Target position records
------------------------------------

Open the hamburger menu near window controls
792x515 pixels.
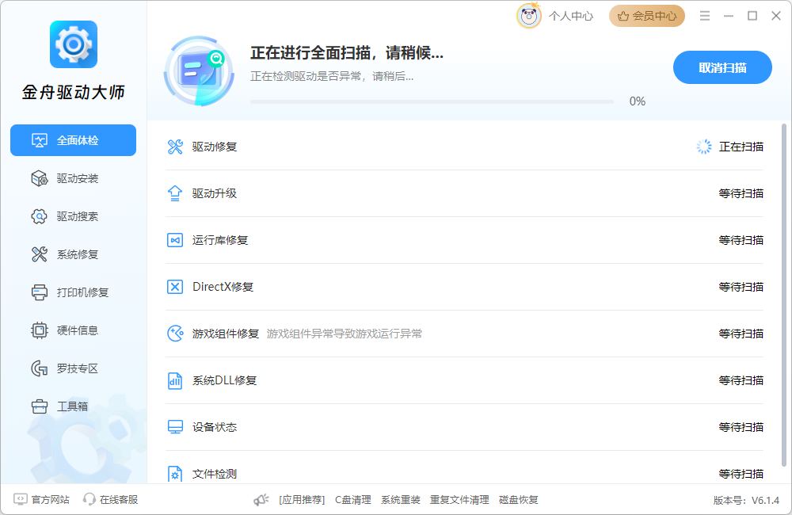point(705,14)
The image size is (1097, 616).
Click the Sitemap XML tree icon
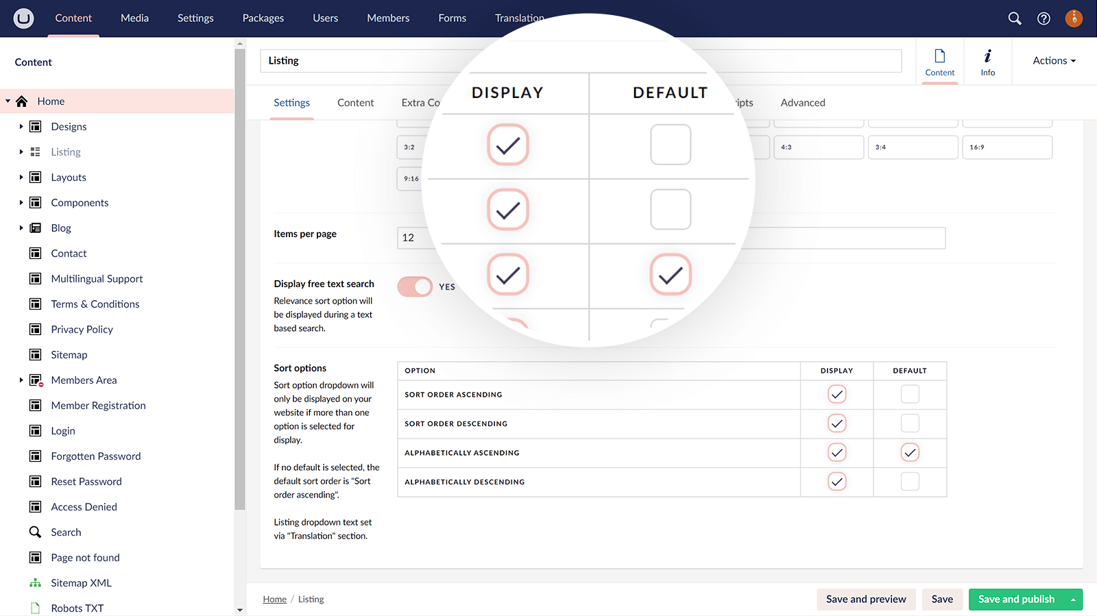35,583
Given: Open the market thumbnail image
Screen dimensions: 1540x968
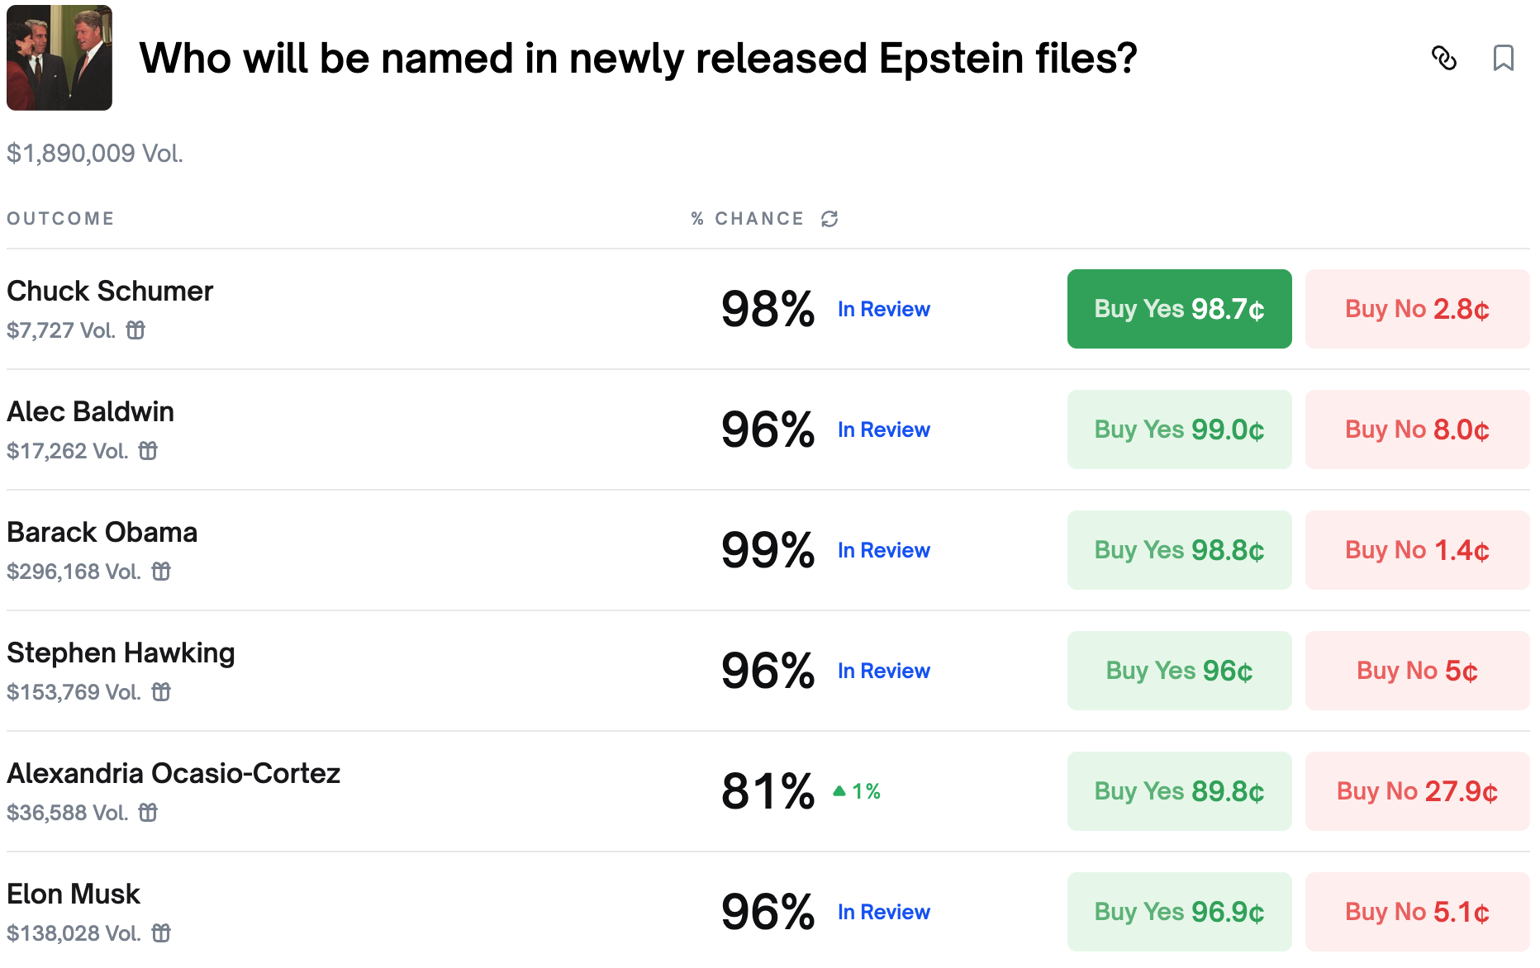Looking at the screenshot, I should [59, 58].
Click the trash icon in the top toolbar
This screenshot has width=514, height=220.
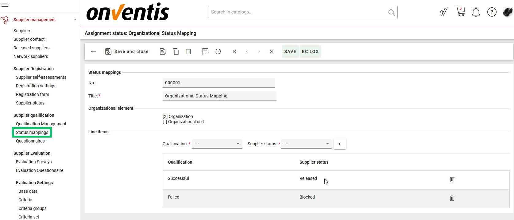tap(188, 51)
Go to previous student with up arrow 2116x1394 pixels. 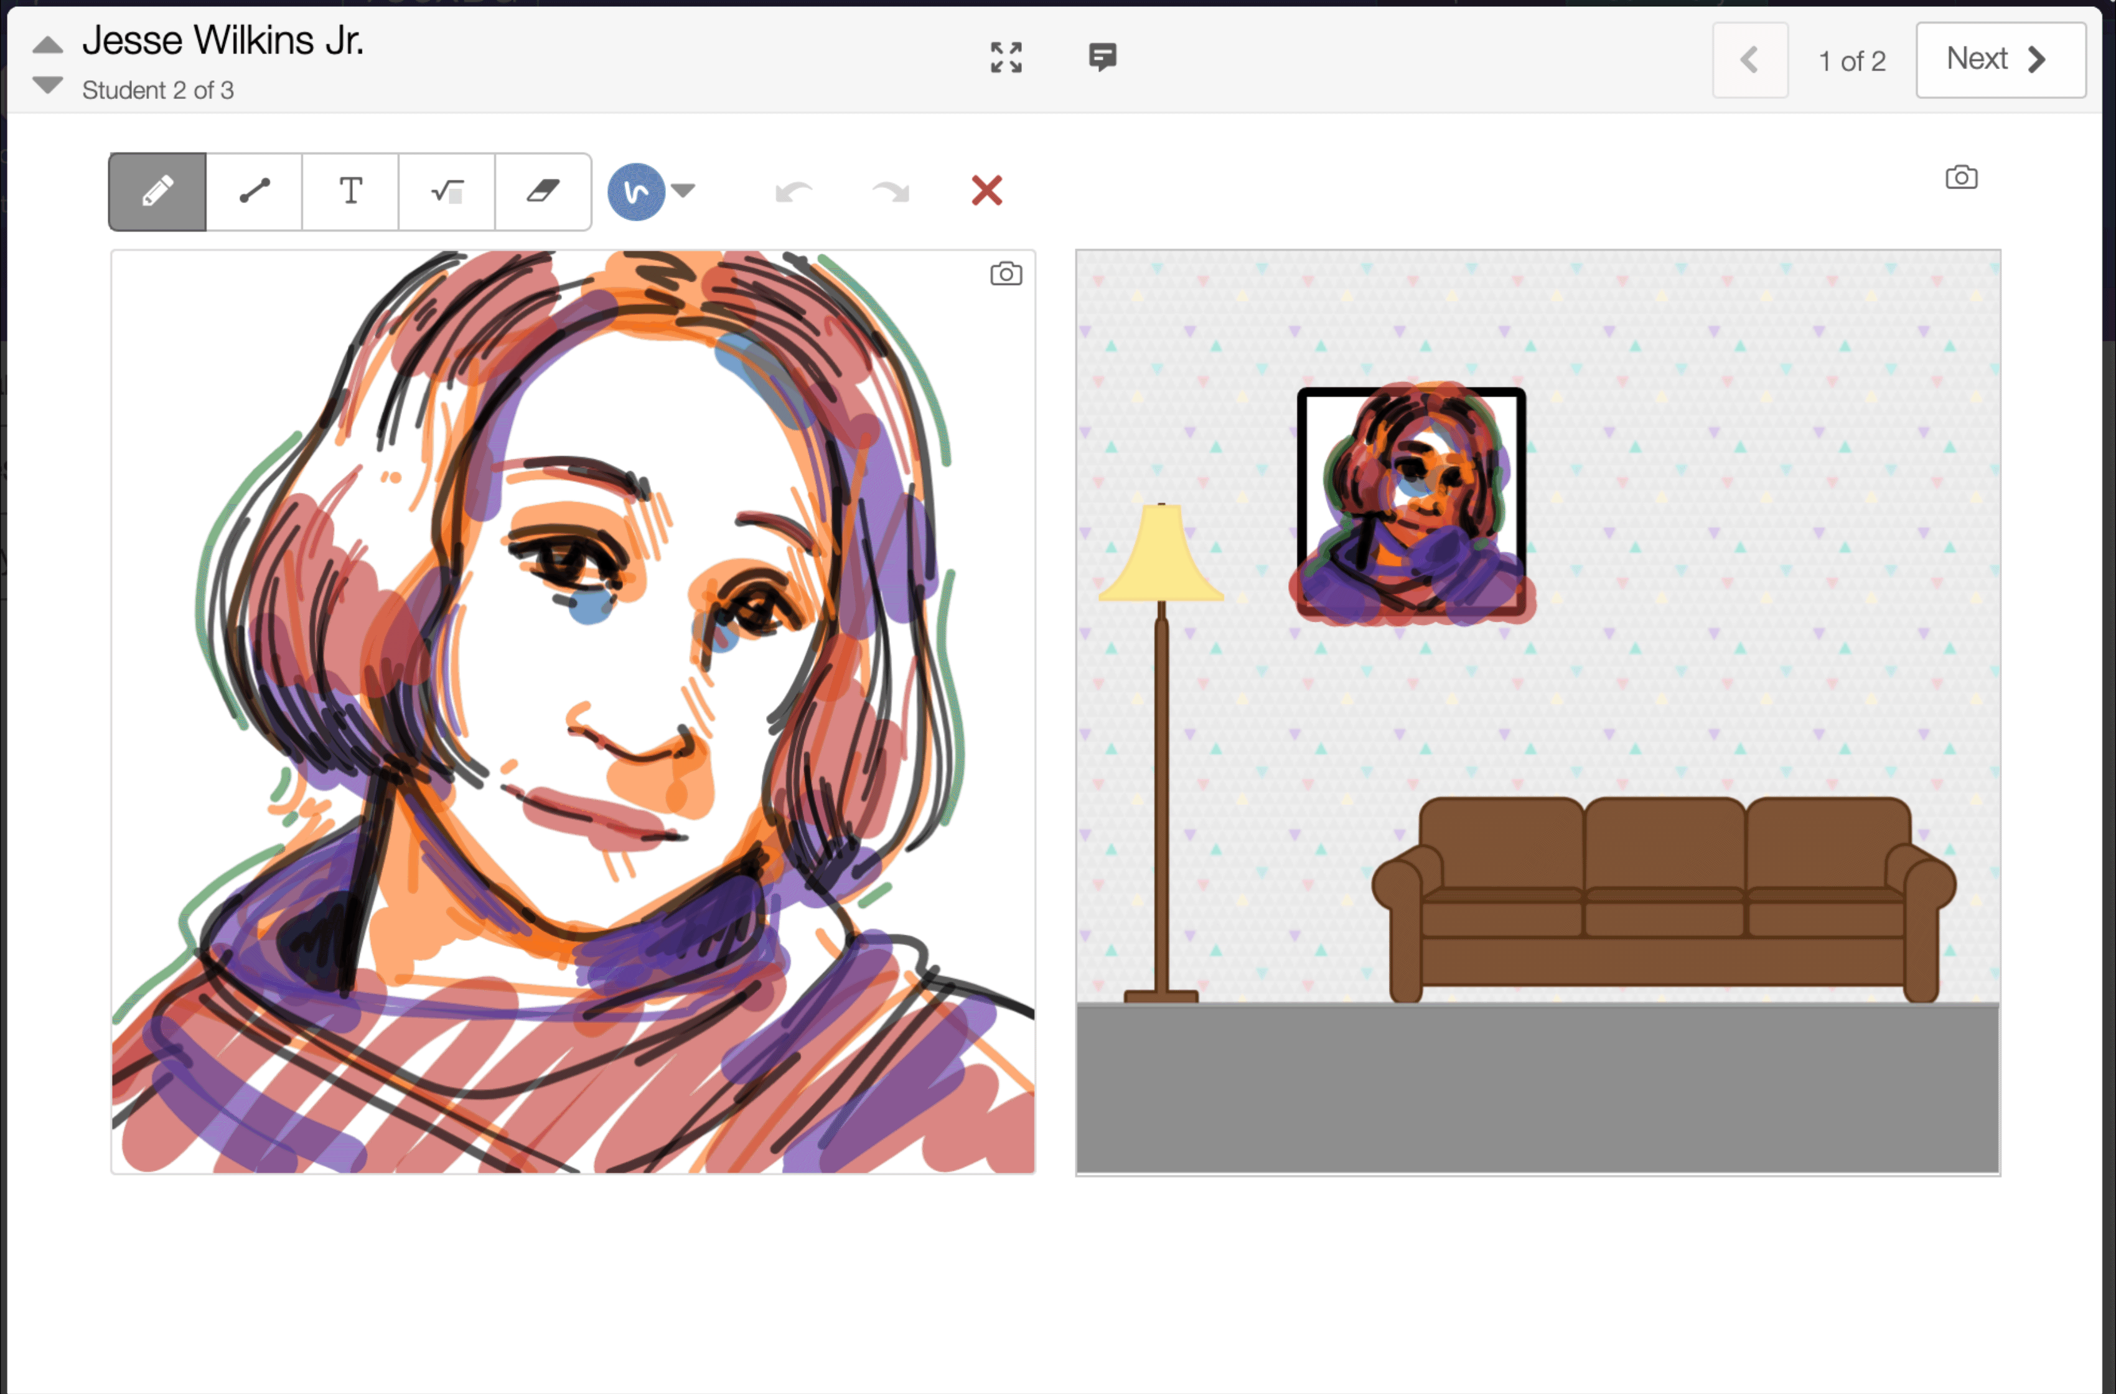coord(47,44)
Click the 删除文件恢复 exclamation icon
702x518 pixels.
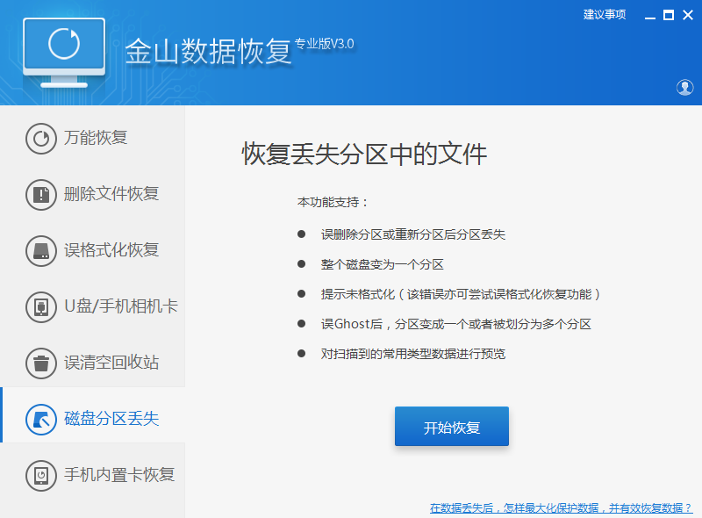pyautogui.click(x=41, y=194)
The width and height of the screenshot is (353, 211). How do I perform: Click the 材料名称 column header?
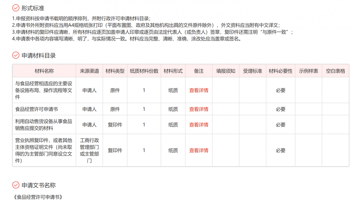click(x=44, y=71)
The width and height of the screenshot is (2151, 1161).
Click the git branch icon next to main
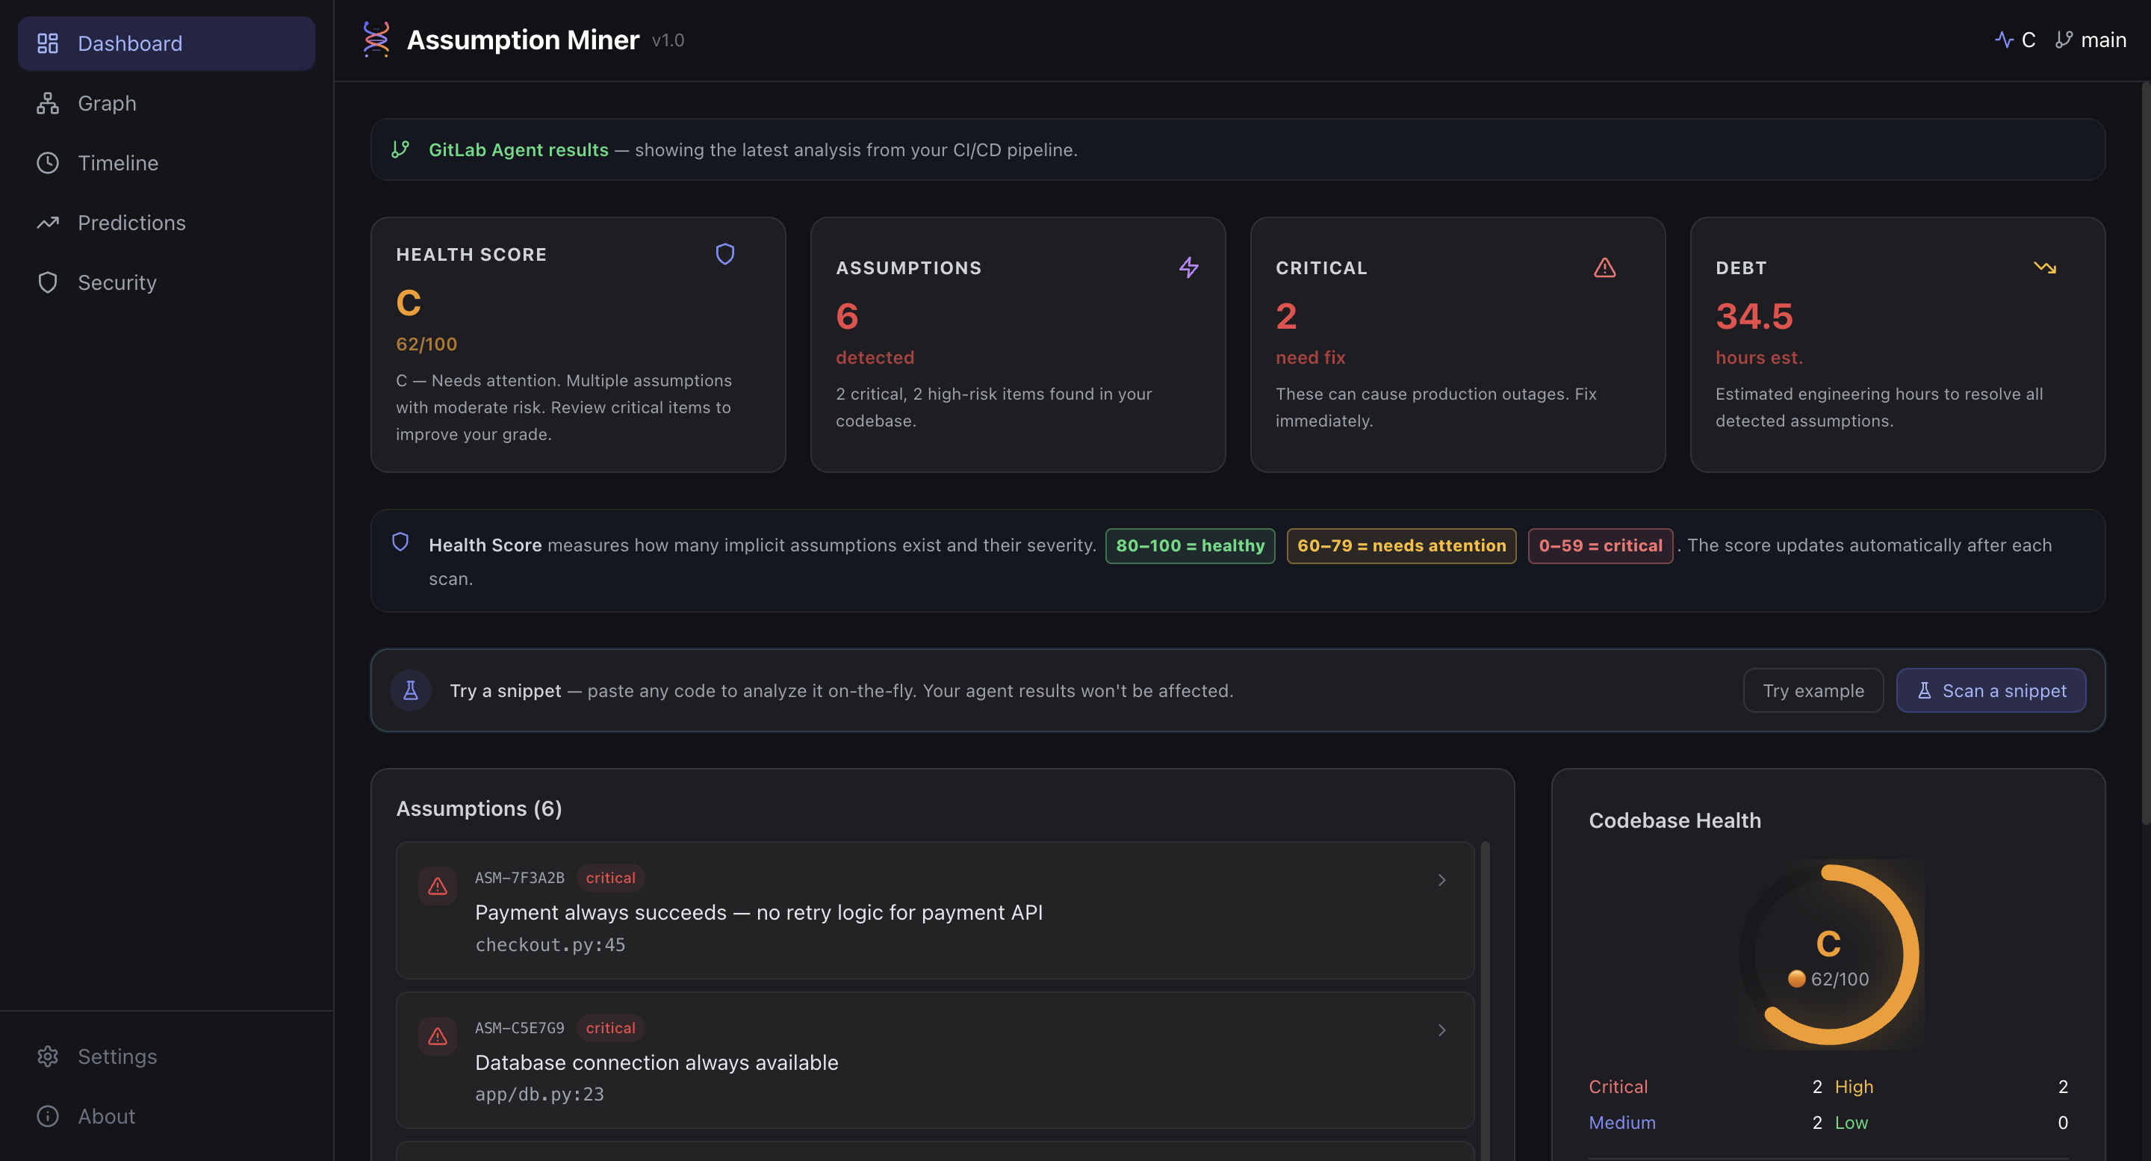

------------------------------------

Prompt
Rewrite the items from the line containing "Given: Open the market thumbnail image" through the line containing "tap(188, 51)", changing "trash icon" to "delete icon" and keeping everything else the same. Leave out the pictures.

Task response
Given: Open the market thumbnail image
Screen dimensions: 1540x968
Looking at the screenshot, I should [59, 58].
Click the delete icon in the top toolbar
This screenshot has width=514, height=220.
tap(188, 51)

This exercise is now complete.